Sur les mesures accessoires
Sur les dépens de l’instance et la demande au titre de l’article 700 du code de procédure civile
Madame [D] [R], qui succombe au sens de l’article 696 du code de procédure civile, supportera les entiers dépens de l’instance de référé.
Elle sera condamnée à payer à la SA UNICIL une somme de 400 euros au titre de l’article 700 du code de procédure civile.

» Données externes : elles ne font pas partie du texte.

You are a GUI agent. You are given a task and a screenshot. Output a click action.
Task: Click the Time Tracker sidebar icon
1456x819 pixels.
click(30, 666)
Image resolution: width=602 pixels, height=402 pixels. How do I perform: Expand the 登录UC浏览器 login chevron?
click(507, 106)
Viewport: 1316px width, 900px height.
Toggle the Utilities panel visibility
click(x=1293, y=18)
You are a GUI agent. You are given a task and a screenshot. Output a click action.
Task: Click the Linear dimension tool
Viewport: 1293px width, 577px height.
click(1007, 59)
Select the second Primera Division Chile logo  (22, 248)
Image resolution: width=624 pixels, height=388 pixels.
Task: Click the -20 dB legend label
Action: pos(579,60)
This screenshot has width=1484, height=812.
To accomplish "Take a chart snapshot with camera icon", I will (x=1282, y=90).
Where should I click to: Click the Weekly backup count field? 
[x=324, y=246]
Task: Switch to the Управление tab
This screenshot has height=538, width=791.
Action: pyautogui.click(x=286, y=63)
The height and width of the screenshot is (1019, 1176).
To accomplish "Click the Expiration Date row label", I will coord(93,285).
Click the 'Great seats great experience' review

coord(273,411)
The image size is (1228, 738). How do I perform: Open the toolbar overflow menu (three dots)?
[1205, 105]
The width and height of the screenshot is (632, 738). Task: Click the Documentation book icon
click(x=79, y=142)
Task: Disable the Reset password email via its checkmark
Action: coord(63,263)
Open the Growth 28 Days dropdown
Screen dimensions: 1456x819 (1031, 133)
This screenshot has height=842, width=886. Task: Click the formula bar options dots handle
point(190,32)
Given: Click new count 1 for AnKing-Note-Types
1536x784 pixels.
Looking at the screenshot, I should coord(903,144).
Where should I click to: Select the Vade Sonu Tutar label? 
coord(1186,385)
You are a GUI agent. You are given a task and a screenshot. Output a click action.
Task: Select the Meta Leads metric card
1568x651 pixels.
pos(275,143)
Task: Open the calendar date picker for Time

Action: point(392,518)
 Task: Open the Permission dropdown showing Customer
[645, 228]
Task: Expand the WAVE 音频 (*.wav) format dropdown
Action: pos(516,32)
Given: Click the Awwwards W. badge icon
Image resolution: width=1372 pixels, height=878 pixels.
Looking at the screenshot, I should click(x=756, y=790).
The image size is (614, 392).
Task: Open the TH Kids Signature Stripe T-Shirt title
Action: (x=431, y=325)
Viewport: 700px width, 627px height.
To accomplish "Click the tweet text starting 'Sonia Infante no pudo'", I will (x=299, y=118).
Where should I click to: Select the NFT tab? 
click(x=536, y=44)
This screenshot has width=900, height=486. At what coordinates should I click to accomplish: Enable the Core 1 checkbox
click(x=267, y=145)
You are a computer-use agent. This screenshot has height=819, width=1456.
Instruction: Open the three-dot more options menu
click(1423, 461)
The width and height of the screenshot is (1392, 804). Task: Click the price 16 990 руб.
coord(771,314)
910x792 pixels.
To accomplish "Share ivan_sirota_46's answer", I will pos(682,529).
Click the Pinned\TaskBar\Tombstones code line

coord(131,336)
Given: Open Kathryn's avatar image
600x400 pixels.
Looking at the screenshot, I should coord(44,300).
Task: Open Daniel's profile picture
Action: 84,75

Sur l’exécution provisoire
Il est rappelé que les ordonnances de référé sont de plein droit exécutoires à titre provisoire.
PAR CES MOTIFS
Nous, Delphine MORALES, juge des contentieux de la protection statuant en référé, par ordonnance réputée contradictoire et en premier ressort, et par mise à disposition au greffe :
Au principal, renvoyons les parties à se pourvoir ainsi qu’elles aviseront, mais dès à présent et par provision,
DECLARONS la SA UNICIL recevable en ses demandes ;
CONSTATONS que les conditions d’acquisition de la clause résolutoire figurant au bail d’habitation liant les parties et concernant le bien situé [Adresse 2], sont réunies à la date du 21 janvier 2024 ;
CONSTATONS la résiliation de plein droit du contrat de bail d’habitation liant les parties concernant le bien situé [Adresse 2] ;
ORDONNONS en conséquence à Madame [D] [R] de libérer les lieux et de restituer les clés dans le délai de quinze jours à compter de la signification de la présente ordonnance ;
DISONS qu’à défaut pour Madame [D] [R] d’avoir volontairement libéré les lieux et restitué les clés dans le délai de quinze jours, la SA UNICIL pourra deux mois après la signification d’un commandement de quitter les lieux, faire procéder à son expulsion ainsi qu’à celle de tous occupants de son chef, y compris le cas échéant avec le concours d’un serrurier et de la force publique ;
DISONS que l’expulsion ne pourra avoir lieu qu’à l’expiration du délai de 2 mois qui suit la délivrance du commandement d’avoir à libérer les locaux, conformément aux dispositions de l’article L 412-1 du Code des procédures civiles d’exécution ;
DISONS qu’il sera procédé, conformément à l’article L 433-1 du Code des procédures civiles d’exécution, à la remise des meubles se trouvant sur les lieux, aux frais de la personne expulsée, en un lieu désigné par celle-ci, et qu’à défaut, ils seront laissés sur place ou entreposés en un autre lieu approprié et décrits avec précision par l’huissier de justice chargé de l’exécution, avec sommation à la personne expulsée d’avoir à les retirer ;
RAPPELONS en outre que, nonobstant toute décision d’expulsion passée en force de chose jugée et malgré l’expiration des délais accordés à locataire, il doit être sursis à toute mesure d’expulsion non exécutée à la date du 1er novembre de chaque année jusqu’au 31 mars de l’année suivante, à moins que le relogement des intéressés soit assuré dans des conditions suffisantes respectant l’unité et les besoins de la famille ;
CONDAMNONS Madame [D] [R] à payer à titre provisionnel à la SA UNICIL la somme de cinq mille cinq cent douze euros et vingt-deux cents (5.512,22 euros) correspondant aux loyers, charges et indemnités d’occupation impayés, décompte arrêté au 27 février 2025 ;
CONDAMNONS Madame [D] [R] à payer à titre provisionnel à la SA UNICIL une indemnité d’occupation mensuelle d’un montant de cinq cent quatre-vingts euros et soixante-deux cts (580,62 euros) à compter du 22 janvier 2024 et ce jusqu’à la libération effective des lieux ;
CONDAMNONS Madame [D] [R] aux entiers dépens de l’instance ;
CONDAMNONS Madame [D] [R] à payer à la SA UNICIL la somme de quatre cents euros (400 euros) au titre des dispositions de l’article 700 du Code de procédure civile ;
DEBOUTONS la SA UNICIL de sa demande de condamner Madame [D] [R] à produire son avis d’imposition 2023 sur les revenus 2022 sous astreinte ;
REJETONS toute autre demande différente, plus ample ou contraire ;
RAPPELONS que la présente ordonnance est assortie de plein droit de l’exécution provisoire.
Ainsi jugé et prononcé par ordonnance signée les jour, mois et an susdits par la présidente et la greffière susnommées et mise à disposition au greffe.